Thursday, February 17, 2011

Hyperion and Science Fiction

Because I have a lot of grading to do, I thought I’d read some Keats in order to fortify my soul before its drain. I have been thinking about Hyperion but I hadn’t yet reread it. In the poem, I find a wish for magic. That is a wish I understand. It’s the same desire that leads me to science fiction. Keat’s Saturn longs for the power to create another world, an alternative physics to the one he finds around him. Listen to him as he wakes under this gravity: “But cannot I create? / Cannot I form? / Cannot I fashion forth/ Another world, another universe, / To overbear and crumble this to naught?/ Where is another Chaos? Where?”

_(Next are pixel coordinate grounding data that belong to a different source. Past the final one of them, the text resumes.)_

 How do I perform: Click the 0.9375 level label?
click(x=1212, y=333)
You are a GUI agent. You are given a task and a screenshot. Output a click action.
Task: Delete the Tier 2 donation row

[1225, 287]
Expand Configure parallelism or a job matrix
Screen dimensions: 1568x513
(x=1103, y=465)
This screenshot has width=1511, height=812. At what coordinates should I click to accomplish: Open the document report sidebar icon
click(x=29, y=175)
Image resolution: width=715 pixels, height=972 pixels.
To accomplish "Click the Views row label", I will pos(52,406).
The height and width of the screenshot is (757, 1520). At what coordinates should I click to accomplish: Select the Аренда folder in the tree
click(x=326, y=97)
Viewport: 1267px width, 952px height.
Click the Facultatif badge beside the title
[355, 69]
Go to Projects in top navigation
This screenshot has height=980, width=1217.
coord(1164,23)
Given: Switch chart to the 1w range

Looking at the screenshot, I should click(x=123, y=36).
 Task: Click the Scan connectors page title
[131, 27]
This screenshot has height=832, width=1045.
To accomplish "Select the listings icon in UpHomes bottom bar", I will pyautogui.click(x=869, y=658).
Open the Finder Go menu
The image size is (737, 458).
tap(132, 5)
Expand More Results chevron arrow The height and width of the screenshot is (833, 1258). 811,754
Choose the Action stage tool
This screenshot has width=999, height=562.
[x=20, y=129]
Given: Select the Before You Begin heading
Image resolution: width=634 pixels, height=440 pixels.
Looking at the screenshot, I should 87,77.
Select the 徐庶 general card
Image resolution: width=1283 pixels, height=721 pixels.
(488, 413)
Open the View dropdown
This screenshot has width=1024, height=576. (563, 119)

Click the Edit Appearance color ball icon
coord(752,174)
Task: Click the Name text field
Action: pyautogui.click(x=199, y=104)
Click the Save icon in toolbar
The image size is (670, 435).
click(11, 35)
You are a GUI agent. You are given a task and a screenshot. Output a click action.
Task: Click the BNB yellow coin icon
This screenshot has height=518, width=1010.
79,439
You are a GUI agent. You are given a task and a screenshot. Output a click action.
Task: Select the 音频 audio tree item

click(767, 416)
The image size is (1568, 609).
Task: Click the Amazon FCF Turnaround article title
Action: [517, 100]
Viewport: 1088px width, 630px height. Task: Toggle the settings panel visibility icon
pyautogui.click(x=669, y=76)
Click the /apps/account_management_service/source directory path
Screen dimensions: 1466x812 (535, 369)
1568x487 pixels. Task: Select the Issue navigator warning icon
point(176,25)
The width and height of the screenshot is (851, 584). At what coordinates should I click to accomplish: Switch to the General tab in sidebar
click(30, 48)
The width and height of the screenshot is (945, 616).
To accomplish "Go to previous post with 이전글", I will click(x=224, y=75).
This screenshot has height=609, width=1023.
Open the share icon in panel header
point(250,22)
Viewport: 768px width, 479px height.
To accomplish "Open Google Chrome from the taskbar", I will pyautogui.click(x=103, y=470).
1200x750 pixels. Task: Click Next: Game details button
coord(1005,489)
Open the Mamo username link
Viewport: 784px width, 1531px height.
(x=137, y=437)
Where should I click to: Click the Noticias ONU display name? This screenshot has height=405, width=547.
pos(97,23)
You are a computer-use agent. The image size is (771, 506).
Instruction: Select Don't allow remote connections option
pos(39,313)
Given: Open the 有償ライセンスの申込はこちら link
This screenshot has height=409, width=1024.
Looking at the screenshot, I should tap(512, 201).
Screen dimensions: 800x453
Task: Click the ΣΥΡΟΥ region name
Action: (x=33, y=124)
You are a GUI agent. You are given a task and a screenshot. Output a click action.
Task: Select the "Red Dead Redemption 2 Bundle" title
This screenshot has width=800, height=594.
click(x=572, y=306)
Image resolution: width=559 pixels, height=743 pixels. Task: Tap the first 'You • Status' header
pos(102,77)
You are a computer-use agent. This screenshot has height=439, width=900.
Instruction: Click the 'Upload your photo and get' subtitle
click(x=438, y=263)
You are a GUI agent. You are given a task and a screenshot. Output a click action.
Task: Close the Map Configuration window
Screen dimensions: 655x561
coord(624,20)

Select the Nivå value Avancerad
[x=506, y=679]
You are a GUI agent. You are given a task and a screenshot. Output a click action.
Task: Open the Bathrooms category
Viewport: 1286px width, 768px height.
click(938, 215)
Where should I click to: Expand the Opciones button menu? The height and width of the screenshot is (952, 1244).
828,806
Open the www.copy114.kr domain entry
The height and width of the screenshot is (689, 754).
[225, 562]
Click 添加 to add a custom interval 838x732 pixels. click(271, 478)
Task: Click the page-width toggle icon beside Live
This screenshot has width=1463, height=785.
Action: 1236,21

Saturn discovers what all adults who enjoyed childhoods full of fiction find: in this reality, radical creation is not possible. Fiction cultivates in us the expectation that life includes resolution and radical innovation: in stories – especially in fantastical stories – the heroine or hero can enjoy an adventure that include a changes in the very structure of space time. She lives forever (Tuck Everlasting), she can travel time (A Wrinkle in Time), she can change the form of her beloved (Beauty), she will meet a wizard who will deliver her intended loves (The Once and Future King). Such a childhood leaves a reader of fiction with a distinction sensation of Fall, l’ecarte: a separation not from grace but innovation: heaven is parted from thee, and the earth/ Knows thee not, thus afflicted for a God.” This earth does not recognize our secret self as the environment of Harriet the Spy ultimately acknowledged her potential and gave her super-natural powers. Keat’s Saturn expresses the love of ever reader and writer of fiction and poetry: the possible rather than the actual. Upon leaving the childhood of fiction, like Keat’s Saturn: “I am gone / Away from my own bosom; I have left/ My strong identity, my real self / Somwhere between the throne and where I sit / Here on this spot of earth.” My own “strong identity” formed when I read those books. To discover their ultimate impossibility is to be ever disappointed in “this spot of Earth.” Such disappointment can, of course, also provide great motivation to write, to make that world of possibility, so that “there shall be / Beautiful things made new, for the surprise / Of the sky-children.”